◆ **SHORT TASK**: Which lines below contain the word "heading"? Show each one in full.

-- Start RECORD LIST --

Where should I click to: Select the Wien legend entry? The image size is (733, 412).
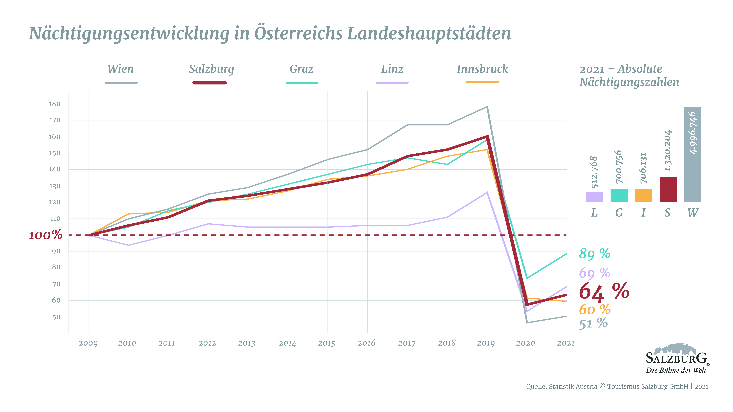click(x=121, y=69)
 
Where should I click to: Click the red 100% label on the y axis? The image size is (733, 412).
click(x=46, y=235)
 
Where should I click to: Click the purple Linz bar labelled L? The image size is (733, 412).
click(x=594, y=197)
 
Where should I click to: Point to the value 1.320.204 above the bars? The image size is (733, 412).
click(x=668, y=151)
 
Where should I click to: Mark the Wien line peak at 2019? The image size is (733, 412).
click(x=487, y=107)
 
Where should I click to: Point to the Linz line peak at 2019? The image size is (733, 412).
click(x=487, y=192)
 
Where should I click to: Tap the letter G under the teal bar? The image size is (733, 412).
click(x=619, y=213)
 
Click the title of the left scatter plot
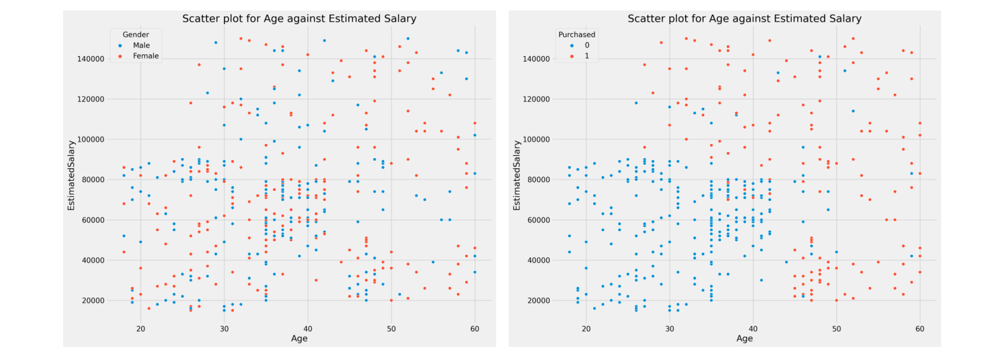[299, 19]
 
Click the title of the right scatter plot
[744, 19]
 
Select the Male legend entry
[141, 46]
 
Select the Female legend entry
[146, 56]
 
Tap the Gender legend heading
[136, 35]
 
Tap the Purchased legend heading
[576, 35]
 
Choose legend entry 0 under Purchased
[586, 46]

-- End RECORD LIST --
-- Start RECORD LIST --

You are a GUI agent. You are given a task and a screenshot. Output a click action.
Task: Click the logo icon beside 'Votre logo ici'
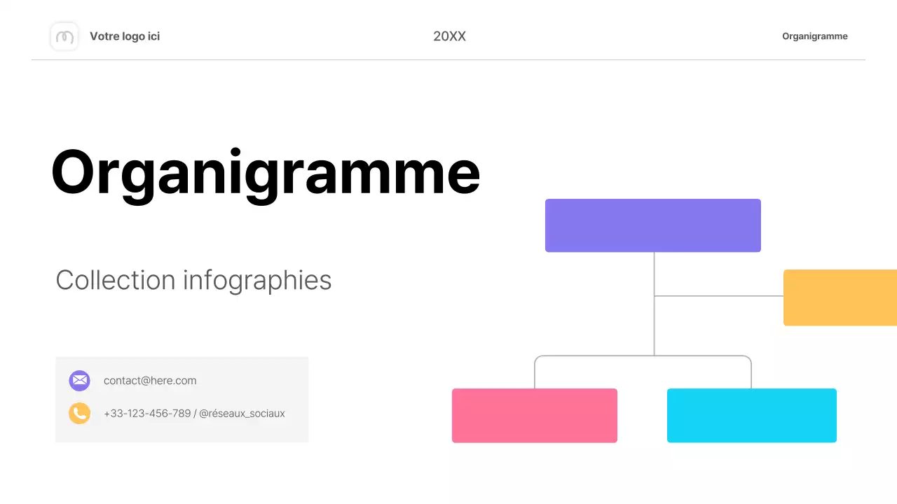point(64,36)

-- End RECORD LIST --
-- Start RECORD LIST --

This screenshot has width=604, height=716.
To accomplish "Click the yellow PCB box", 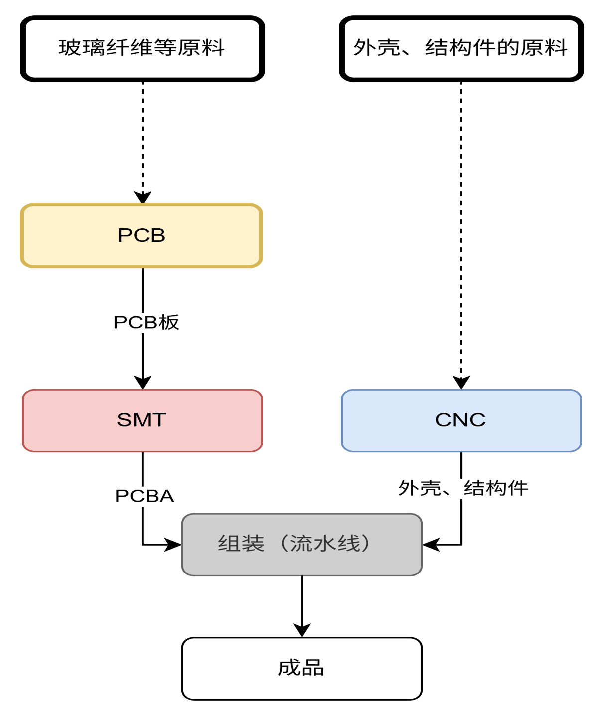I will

-- End RECORD LIST --

◆ **ANSWER TO THE PROBLEM**:
Tap the Gender legend heading
Tap the Purchased legend heading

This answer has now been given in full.